Here’s the case for worse: The Cougs are already up against some serious hurdles with the Oregon’s, USC’s and Washington’s of the world. This decision could make that divide even deeper. There is just more money and more exposure at those schools. More money and more exposure equals more promotional dollars for student athletes.

To be fair, Wazzu isn’t recruiting the four-stars and the five-stars of the world that the Oregon’s and UW’s are, but I think it’s safe to say they’d like to be. This decision could make that more difficult.

I know you’re thinking, "Well, Gardner Minshew could’ve made a lot of money a few years ago," and you’re correct. I’m just saying it could be less likely for athletes to make money at a high level at WSU as compared to some other Pac-12 schools.

Here’s the case for better: The Cougs are a big fish in a small pond. Businesses around Pullman or Spokane could seek out college athletes endorsements more than businesses in Los Angeles, so athletes could get endorsement deals sooner and thus make money more quickly.

It boils down to this: Do you want to make a little bit of money that’s more guaranteed (i.e. in a smaller market), or do you want to go for the big bucks that aren’t as guaranteed (i.e. in a bigger market)?

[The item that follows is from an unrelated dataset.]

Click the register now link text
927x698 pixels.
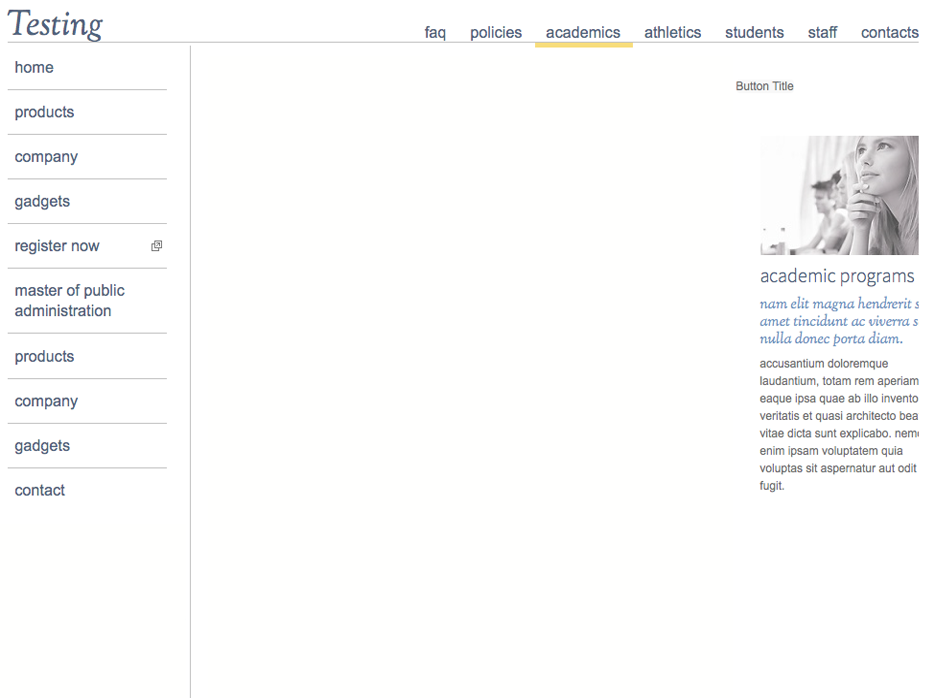[57, 246]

That’s what an athlete may now have to weigh.

Out of all the schools in our region, I’m most interested to see the impact of NIL at WSU. It’s going to be fascinating.


Now to Gonzaga, which is in a more win-win position that WSU. Obviously, the Bulldogs have now become one of the blue bloods in college basketball. They have a wide reach and a fair amount of money. I could easily see players getting promotional deals at GU on both the local and national level. Gonzaga simply has the best of both worlds: a national presence while being located in a small market. 

However, Gonzaga just doesn’t have the money or reach of the Kentucky’s and Duke’s of college basketball. Those schools just simply have more money and more high-level boosters. GU comes out on top in most cases though.

Gonzaga is also in a unique position due to their team’s international makeup. Can you imagine how much money Rui Hachimura could’ve made if he could’ve profited off of his NIL in college? As someone who witnessed the Japanese media dwarf the American media in Spokane multiple times last year, I can tell you Rui wouldn’t have wanted for much his junior year.

To sum it up, I think Gonzaga is going to be OK with this ruling, especially because of the imprint they have made in international recruiting. They still are at a bit of a disadvantage compared to other longer established programs, but it's not a large gap. Like WSU, they also could have an advantage since their school is in a smaller market.


The Eastern’s and the Idaho’s of the world won't be impacted much by this simply because their reach just isn’t as big as compared to the other schools. To be frank, this NIL announcement on Wednesday doesn’t affect 95 percent of collegiate athletes. Eastern and Idaho’s athletes for the most part fall into that category.

We’ve got another year and some change until this goes into affect. The only thing I know about this whole process is it’s not going to be boring.